From Hal Childs’ The Myth of History and the Evolution of Consciousness I addressed in my previous post:
Everything we know about Jesus is at least second- and third-hand. There is no way to confirm that material from multiple, independent witnesses actually goes back to Jesus. The scholar can only assume or hope it does — it is a question of probability but not necessity. But how reliable is the probability? There are no reliable epistemological procedures by which to determine this either. It remains a matter of personal preference. (p. 35)
And the following is from page 501 of “Jesus, Historians, and the Psychology of Historiography: A Response to My Respondents” by Hal Childs, Pastoral Psychology, Vol. 51, No. 6, July 2003. There was a special issue of Pastoral Psychology devoted to Hal Childs’ book.

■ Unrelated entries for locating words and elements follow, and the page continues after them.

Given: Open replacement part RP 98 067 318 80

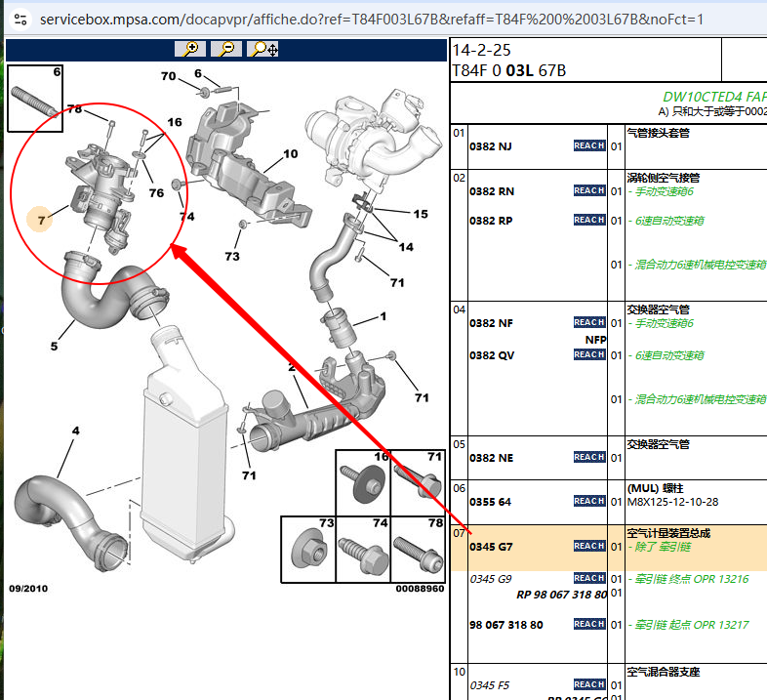Looking at the screenshot, I should 561,594.
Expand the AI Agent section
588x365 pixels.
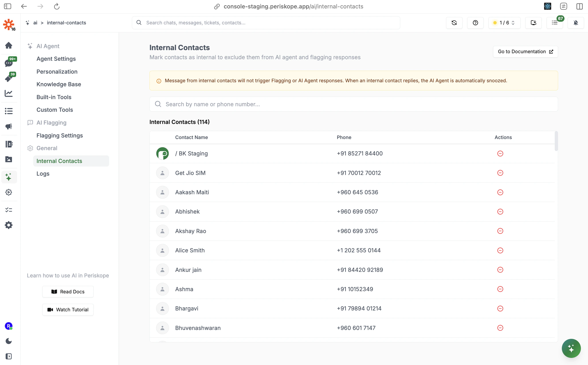point(48,46)
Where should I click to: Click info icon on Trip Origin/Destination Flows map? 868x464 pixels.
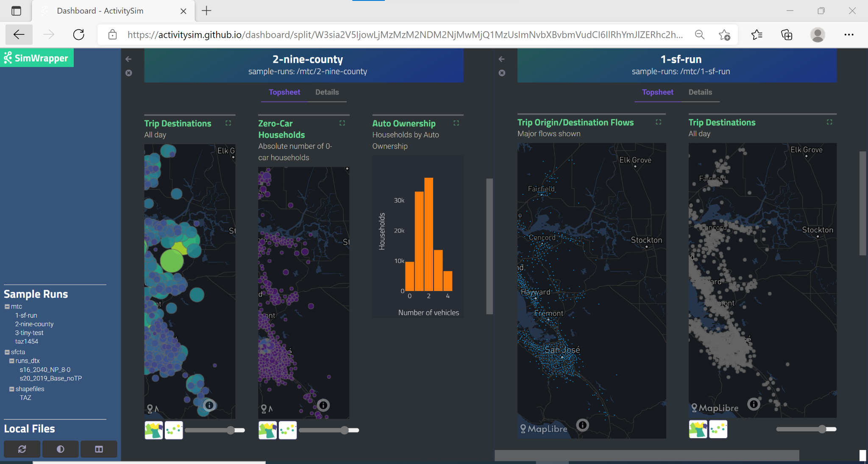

Yet we only need to look at Saint Paul to realize the historic Jesus is not required by, nor necessary for, Christianity. Paul was transformed by his encounter with a Christ, and his own work with his encounter, in turn, transformed a Christ image that also became a cultural phenomenon. But Paul never knew the historic Jesus and it didn’t seem to matter in the least. Whenever Paul needed authorization for his views and experience he went directly to divine revelation.
Childs is not a mythicist and the statement he makes is not an argument “for mythicism”. Rather, Childs is asking us to widen our understanding of all that the question of Christian origins involves.
Again, notice that Childs is not questioning the historicity of Jesus. That is not an issue. (He elsewhere writes on the assumption that there was a real Jesus.)
He is arguing that modern historians (and theologians) are guided more by contemporary ideas and interests in bringing their assumptions that that Jesus can somehow be located in and “reconstructed” from the texts we have than they are by any truly “objective” approach brought to the evidence itself.